══ Passage

Risks Related to Our Business
Our business may be adversely affected by the recent coronavirus outbreak.
In December 2019, a novel strain of coronavirus was reported to have surfaced in Wuhan, China. In January 2020, this coronavirus spread to other countries, including the United States, and efforts to contain the spread of this coronavirus intensified. The outbreak and any preventative or protective actions that governments or we may take in respect of this coronavirus may result in a period of business disruption, reduced customer traffic and reduced operations. Any resulting financial impact cannot be reasonably estimated at this time but may materially affect our business, financial condition, results of operations, and cash flows. The extent to which the coronavirus impacts our results will depend on future developments, which are highly uncertain and cannot be predicted, including new information which may emerge concerning the severity of the coronavirus and the actions to contain the coronavirus or treat its impact, among others.
We may need to raise additional capital that will be required to operate and grow our business, and we may not be able to raise capital on terms acceptable to us or at all.
Operating our business and maintaining our growth efforts will require additional cash outlays and capital expenditures. If cash on hand and cash generated from operations are not sufficient to meet our cash requirements, we will need to seek additional capital, potentially through debt or equity financings, to fund our growth. We cannot assure you that we will be able to raise needed cash on terms acceptable to the Company, our significant stockholders, or at all. Financings may be on terms that are dilutive or potentially dilutive to our stockholders, and the prices at which new investors would be willing to purchase our securities may be lower than the current price per share of our common stock. The holders of new securities may also have rights, preferences or privileges which are senior to those of existing holders of common stock. If new sources of financing are required, but are insufficient or unavailable, we will be required to modify our growth and operating plans based on available funding, if any, which would harm our ability to grow our business or even stay in business. The equity and lending markets have been and will most likely continue to be negatively impacted for an unknown period of time due to the COVID-19 pandemic.

════
══ Records

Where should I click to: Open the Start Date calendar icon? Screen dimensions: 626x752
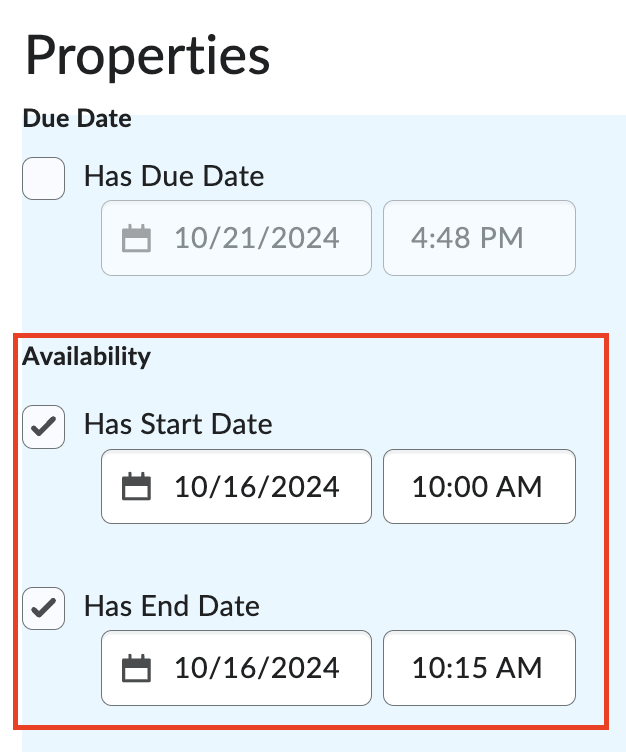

════
══ Records

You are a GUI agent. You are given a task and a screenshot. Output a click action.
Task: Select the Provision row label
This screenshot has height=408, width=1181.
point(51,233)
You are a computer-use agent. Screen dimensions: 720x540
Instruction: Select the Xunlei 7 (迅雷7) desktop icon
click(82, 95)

════

→ **Task set**:
(1) Answer these questions from the business risks passage:
(a) Where was the novel strain of coronavirus reported to have surfaced in December 2019?
(b) In what month and year did the coronavirus spread to other countries, including the United States?
(c) Through what two kinds of financings might the company seek additional capital?
(2) From the business risks passage, list every item that the financial impact of the coronavirus outbreak may materially affect.
The records come from a different source than the business risks passage.

→ **Results of the tasks**:
(1)
(a) Wuhan, China
(b) January 2020
(c) Debt or equity financings

(2)
- Business
- Financial condition
- Results of operations
- Cash flows